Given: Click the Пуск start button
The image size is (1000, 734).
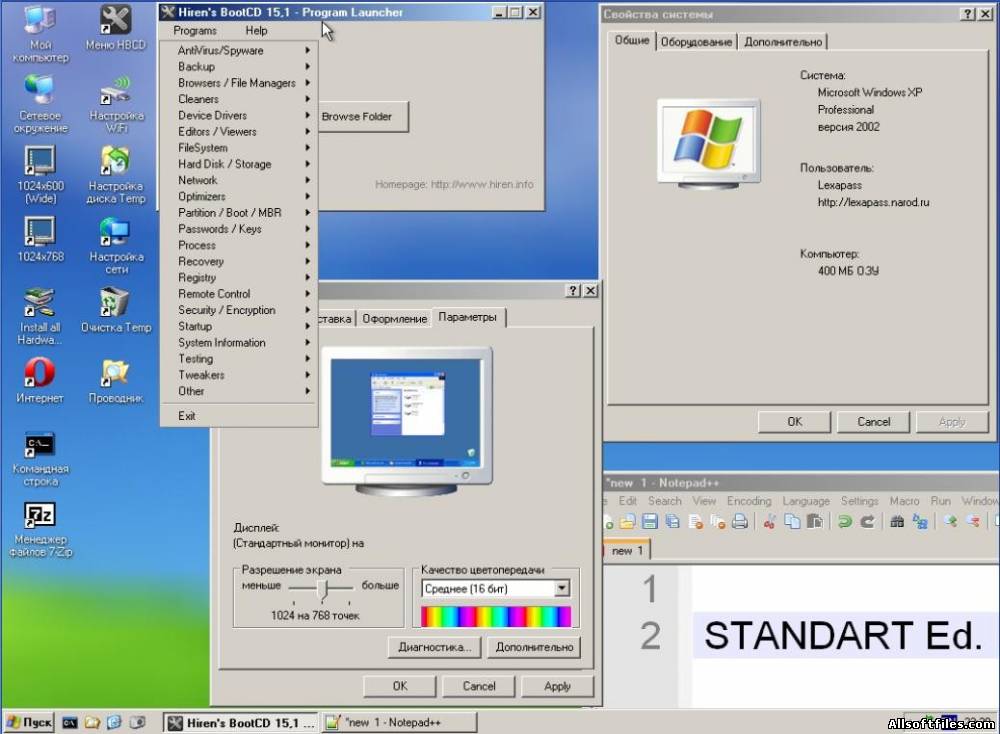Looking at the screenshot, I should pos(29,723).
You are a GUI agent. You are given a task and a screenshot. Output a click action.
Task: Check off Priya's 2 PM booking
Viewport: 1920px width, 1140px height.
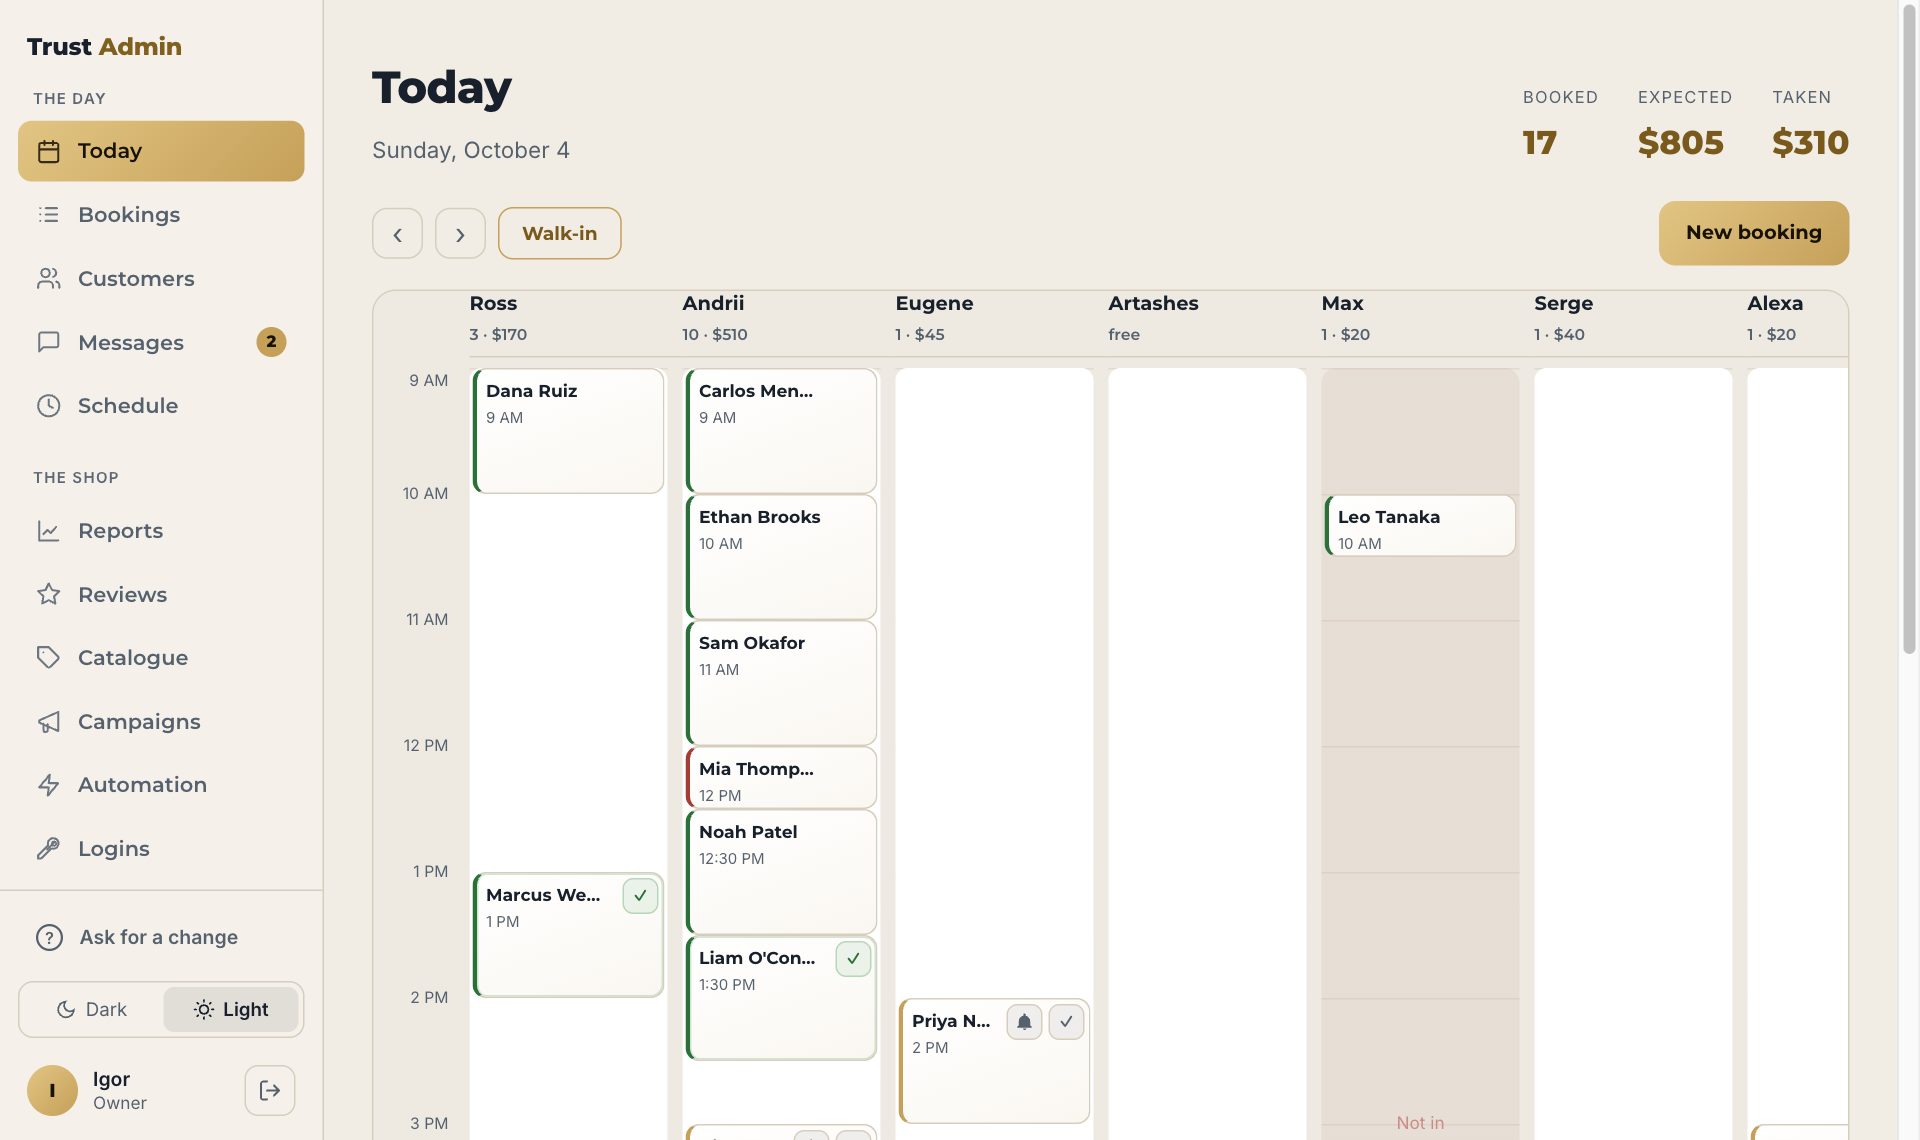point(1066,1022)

-----

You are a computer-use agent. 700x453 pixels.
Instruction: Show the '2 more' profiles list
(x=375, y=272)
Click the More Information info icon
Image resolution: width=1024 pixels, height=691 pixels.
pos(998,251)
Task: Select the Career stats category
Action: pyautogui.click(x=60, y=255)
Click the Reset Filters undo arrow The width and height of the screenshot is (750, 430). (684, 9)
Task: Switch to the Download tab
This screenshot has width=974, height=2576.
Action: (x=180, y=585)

-----

**THE PROBLEM:**
Please work out the number of lines in the listing that hold "agent". Nothing besides the number is wanted.

**RESPONSE TO THIS EXERCISE:**
2